Heather’s MS thesis evaluated the impacts of abiotic (e.g., light, nutrient) and biotic (e.g., prior season’s defoliation) stressors on the defensive chemistry and growth of deciduous trees and the health of the insects feeding on those trees. Since the completion of her MS, Heather has been working as an ecological risk assessor, identifying potential hazards to the environment from chemical stressors, and working with geologists, chemists, and engineers to determine appropriate remedial actions to protect ecological resources.

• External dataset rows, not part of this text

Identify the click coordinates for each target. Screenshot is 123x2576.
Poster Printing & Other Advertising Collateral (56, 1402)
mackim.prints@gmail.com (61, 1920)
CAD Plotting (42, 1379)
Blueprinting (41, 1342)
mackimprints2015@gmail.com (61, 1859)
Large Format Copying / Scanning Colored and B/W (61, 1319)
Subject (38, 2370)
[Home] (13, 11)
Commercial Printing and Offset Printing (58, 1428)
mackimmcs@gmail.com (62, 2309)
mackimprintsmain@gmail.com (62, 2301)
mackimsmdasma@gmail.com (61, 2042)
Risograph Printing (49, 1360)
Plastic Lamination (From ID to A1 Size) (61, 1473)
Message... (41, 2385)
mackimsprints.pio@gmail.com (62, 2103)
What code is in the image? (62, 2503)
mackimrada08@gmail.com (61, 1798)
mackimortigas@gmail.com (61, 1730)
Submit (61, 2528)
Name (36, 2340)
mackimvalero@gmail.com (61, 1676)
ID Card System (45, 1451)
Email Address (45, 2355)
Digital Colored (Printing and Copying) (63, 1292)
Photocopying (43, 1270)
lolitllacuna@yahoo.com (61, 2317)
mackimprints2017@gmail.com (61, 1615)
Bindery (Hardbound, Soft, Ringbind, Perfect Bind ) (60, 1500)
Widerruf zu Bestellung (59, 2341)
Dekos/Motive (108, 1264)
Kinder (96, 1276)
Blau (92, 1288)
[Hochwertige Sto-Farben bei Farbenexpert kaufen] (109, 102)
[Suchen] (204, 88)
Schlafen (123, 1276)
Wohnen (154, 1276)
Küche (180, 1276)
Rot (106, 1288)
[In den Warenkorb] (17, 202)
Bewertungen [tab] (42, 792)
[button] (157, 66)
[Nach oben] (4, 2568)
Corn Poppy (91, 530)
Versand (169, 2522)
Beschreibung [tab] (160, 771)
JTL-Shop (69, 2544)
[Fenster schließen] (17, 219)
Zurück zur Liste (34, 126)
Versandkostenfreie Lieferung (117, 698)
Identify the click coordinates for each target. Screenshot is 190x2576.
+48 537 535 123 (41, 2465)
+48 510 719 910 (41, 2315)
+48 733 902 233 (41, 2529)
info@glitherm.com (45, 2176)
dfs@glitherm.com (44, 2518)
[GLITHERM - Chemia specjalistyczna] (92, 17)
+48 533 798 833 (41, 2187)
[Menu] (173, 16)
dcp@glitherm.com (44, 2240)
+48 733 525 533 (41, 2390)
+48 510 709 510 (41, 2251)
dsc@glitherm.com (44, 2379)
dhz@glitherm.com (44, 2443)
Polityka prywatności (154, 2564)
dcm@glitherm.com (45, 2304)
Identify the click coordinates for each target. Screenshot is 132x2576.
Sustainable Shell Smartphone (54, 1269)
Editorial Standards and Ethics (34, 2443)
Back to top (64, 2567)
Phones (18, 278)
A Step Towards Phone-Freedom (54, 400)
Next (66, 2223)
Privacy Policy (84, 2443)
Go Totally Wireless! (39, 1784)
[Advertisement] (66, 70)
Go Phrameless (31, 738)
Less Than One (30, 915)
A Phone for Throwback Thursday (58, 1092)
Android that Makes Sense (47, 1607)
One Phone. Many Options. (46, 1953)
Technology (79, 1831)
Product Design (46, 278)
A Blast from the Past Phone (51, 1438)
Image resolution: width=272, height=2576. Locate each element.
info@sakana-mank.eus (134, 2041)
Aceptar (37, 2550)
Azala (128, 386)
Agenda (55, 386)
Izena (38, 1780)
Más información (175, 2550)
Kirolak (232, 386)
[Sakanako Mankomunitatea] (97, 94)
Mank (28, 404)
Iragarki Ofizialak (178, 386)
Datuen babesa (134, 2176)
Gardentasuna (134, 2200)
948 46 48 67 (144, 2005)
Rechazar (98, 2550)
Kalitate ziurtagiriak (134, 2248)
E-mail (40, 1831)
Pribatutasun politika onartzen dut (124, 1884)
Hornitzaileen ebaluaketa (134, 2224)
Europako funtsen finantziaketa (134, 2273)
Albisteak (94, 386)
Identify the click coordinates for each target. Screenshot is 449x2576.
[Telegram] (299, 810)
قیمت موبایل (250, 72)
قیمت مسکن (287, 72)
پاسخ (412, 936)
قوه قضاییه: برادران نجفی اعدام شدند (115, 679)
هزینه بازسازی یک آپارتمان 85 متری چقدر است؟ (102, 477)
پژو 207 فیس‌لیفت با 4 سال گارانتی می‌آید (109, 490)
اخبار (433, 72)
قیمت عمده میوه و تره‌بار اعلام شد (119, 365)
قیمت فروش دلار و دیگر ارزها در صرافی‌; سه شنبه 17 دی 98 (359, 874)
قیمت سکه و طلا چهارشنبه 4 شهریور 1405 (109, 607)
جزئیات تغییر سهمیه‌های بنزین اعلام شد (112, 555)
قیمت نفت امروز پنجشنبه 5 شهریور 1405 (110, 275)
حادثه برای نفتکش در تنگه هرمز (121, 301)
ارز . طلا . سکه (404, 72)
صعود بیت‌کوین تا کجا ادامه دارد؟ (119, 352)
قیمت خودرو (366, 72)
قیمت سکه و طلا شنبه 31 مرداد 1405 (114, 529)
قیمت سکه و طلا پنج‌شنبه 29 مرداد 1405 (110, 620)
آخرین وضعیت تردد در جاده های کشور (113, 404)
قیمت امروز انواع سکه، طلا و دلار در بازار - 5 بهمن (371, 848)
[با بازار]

Heather’s dissertation research focused on the impacts of fine sediment on aquatic macroinvertebrate community health and related policy implications for sediment management under the Clean Water Act. Sediment input into aquatic systems has increased with human population growth, urbanization, and habitat disturbance, and sediment is the second largest stressor to surface waters nation-wide based on both human use and environmental impacts. Although sediment is commonly implicated as a major physical stressor to aquatic life, there are substantial gaps in our understanding of fine sediment fate and transport dynamics and the mechanistic basis for aquatic life impairments. By addressing some of these knowledge gaps, Heather’s work examined the potential effectiveness of current sediment management approaches, contributed to advances in watershed modeling for biological effects, and provided insight into appropriate best management practices to reduce environmental health impacts. She completed her Ph.D. program in December 2017.
Heather believes that the largest threat to global health is humanity, and hopes to contribute to policy decisions that balance the needs of civilization with sustainable practices. Having a background in applied ecology and environmental consulting, Heather has seen the benefits of working in interdisciplinary teams and of approaching challenges from diverse perspectives. She enjoyed being part of the Interfaces of Global Change IGEP while at Virginia Tech, where she developed collaborative relationships with colleagues from a range of specialties, and obtained an improved understanding of how the multiple facets of global change manifest and interact.